In terms of tech adoption, Japan may have been ahead of the USA in some
respects, but in terms of how their society is structured they're still a few
decades _behind_. Their treatment of women, in particular, would strike an
American as archaic and quaintly _Mad Men_ at best, and at worst barbaric and
abusive. But the expectation of men -- to attach oneself to the underbelly of
some company and be taken care of for life in exchange for labor and undying
loyalty -- also comes, in the American perspective, from a long-bygone era.

Younger Japanese (age 40 and below) tend to be more worldly and cognizant of
other cultures, and understand that the social structures which served their
parents and grandparents are keeping Japan held back and isolated,
economically and socially.
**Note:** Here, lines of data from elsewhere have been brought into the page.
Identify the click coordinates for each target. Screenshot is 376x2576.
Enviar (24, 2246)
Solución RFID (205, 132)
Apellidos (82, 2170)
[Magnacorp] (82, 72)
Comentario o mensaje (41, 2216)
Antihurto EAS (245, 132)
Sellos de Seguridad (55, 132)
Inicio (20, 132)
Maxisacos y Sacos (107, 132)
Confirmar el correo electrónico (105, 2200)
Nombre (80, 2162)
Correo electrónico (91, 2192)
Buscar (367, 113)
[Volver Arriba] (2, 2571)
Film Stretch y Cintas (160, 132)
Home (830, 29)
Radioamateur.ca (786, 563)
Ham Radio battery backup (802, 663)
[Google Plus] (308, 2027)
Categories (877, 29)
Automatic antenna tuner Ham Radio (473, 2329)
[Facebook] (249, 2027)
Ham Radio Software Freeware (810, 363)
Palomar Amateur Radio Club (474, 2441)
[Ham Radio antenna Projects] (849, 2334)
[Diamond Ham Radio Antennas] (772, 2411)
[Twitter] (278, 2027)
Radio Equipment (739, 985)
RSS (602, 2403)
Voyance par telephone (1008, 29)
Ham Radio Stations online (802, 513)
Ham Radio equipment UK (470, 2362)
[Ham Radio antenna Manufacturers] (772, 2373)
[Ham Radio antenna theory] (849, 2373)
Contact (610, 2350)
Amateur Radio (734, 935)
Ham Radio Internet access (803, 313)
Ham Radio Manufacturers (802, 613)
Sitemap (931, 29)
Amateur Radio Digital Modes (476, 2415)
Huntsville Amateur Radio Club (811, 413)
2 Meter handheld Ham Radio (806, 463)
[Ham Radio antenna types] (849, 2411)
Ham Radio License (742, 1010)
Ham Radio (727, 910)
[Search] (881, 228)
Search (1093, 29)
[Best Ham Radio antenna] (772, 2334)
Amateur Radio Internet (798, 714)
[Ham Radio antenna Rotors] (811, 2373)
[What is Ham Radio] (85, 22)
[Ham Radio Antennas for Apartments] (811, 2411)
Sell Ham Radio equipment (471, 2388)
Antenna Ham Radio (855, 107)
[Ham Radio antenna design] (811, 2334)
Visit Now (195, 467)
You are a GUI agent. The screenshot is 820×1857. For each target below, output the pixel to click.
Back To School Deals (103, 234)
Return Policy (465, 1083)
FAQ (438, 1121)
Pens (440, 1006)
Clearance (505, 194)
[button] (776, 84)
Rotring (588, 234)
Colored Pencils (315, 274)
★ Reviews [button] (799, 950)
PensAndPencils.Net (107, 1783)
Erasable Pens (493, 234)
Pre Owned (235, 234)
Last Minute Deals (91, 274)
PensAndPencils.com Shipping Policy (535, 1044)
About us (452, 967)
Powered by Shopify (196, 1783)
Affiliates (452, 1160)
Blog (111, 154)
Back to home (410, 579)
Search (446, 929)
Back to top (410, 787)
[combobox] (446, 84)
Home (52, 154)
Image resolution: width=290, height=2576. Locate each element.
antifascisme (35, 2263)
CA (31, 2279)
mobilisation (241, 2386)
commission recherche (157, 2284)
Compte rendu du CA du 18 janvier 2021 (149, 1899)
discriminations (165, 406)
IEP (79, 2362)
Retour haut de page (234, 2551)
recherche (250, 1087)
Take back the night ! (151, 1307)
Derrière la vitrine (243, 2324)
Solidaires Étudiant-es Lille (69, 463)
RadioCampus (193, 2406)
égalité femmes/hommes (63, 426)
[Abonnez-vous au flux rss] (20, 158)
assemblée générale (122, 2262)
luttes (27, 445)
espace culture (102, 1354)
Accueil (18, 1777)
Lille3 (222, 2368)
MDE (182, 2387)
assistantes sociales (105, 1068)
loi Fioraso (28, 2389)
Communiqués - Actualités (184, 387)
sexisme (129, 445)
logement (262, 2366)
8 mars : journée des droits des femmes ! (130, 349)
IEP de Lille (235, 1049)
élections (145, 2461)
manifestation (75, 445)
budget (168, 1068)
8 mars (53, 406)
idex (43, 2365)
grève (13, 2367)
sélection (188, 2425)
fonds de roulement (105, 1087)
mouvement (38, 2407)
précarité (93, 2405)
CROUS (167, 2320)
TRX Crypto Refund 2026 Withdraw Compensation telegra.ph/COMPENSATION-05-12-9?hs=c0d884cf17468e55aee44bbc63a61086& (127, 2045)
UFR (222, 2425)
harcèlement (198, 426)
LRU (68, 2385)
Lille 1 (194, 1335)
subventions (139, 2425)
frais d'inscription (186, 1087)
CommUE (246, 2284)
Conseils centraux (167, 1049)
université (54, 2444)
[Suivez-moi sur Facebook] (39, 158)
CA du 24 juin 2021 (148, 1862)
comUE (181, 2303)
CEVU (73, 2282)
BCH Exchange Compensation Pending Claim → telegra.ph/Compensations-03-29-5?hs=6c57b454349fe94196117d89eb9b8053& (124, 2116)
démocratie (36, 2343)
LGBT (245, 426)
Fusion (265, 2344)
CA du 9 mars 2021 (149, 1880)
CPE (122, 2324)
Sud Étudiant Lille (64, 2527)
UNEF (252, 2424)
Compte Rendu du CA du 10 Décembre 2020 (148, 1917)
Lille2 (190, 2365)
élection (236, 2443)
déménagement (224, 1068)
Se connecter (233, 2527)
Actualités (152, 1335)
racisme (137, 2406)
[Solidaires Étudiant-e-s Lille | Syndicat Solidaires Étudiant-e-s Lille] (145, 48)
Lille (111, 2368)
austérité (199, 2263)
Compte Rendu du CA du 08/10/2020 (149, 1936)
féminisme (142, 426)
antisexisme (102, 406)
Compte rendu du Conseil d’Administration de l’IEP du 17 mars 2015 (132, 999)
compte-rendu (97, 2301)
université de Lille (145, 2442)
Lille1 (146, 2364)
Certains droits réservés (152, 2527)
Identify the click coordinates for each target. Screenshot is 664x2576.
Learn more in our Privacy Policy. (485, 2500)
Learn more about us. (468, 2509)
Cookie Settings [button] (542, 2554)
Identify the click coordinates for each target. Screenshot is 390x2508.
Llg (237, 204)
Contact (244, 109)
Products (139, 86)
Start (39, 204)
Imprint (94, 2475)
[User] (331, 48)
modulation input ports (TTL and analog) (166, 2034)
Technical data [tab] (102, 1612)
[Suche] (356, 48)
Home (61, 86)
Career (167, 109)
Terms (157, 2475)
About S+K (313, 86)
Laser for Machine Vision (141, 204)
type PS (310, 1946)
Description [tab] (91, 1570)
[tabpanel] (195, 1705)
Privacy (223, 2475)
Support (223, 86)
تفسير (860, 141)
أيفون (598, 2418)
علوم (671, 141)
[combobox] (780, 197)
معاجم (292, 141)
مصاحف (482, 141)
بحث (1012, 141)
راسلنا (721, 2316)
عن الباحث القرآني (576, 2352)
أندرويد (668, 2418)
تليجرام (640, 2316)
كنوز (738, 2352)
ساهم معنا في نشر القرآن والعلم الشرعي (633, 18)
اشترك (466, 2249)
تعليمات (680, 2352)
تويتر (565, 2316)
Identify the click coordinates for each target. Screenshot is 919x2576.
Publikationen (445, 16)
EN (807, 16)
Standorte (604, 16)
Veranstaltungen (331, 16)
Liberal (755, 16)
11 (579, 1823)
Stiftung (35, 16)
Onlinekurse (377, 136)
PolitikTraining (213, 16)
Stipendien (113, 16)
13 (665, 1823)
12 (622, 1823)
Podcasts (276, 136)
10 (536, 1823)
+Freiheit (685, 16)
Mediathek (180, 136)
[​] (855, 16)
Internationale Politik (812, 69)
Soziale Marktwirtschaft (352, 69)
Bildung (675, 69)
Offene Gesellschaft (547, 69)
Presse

But because of deeply ingrained Confucian cultural
values about submission to elders, there's little they can do about it. The
gooey nougat of the hikikomori phenomenon is, it's sort of a quiet rebellion
against the complicated and restrictive social protocols that are part and
parcel of _being_ Japanese. It is the same with otaku: however trivial their
interests may be, they are determined to follow their own interests and choose
their own path, rather than simply do what is expected of them.

Is it possible for mainstream Japanese society to evolve to be more flexible
and accommodate more individuality, yet still remain distinctly Japanese? We
don't know that yet. They haven't tried.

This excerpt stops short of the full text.